- Whitmer Whitmer
- Coordinates: 38°48′46″N 79°32′56″W﻿ / ﻿38.81278°N 79.54889°W
- Country: United States
- State: West Virginia
- County: Randolph
- Incorporated: 1903

Area
- • Total: 0.423 sq mi (1.10 km^{2})
- • Land: 0.423 sq mi (1.10 km^{2})
- • Water: 0 sq mi (0 km^{2})
- Elevation: 2,763 ft (842 m)

Population (2020)
- • Total: 94
- • Density: 220/sq mi (86/km^{2})
- Time zone: UTC-5 (Eastern (EST))
- • Summer (DST): UTC-4 (EDT)
- ZIP code: 26296
- Area codes: 304 & 681
- GNIS feature ID: 1553440

= Whitmer, West Virginia =

Whitmer is a census-designated place (CDP) in Randolph County, West Virginia, United States. It is 7.5 mi south-southwest of Harman and is situated on the Dry Fork Cheat River.
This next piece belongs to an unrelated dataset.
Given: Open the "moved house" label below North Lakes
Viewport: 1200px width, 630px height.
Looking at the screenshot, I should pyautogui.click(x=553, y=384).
Whitmer had a post office, which closed on May 21, 2011. As of the 2020 census, its population was 94 (down from 106 at the 2010 census).

Whitmer was incorporated in 1903.

==Notable persons==
- Gae Bennett, agricultural economist, was born in Whitmer.
- Dewey L. Fleming, journalist and Pulitzer Prize recipient, was born in Whitmer.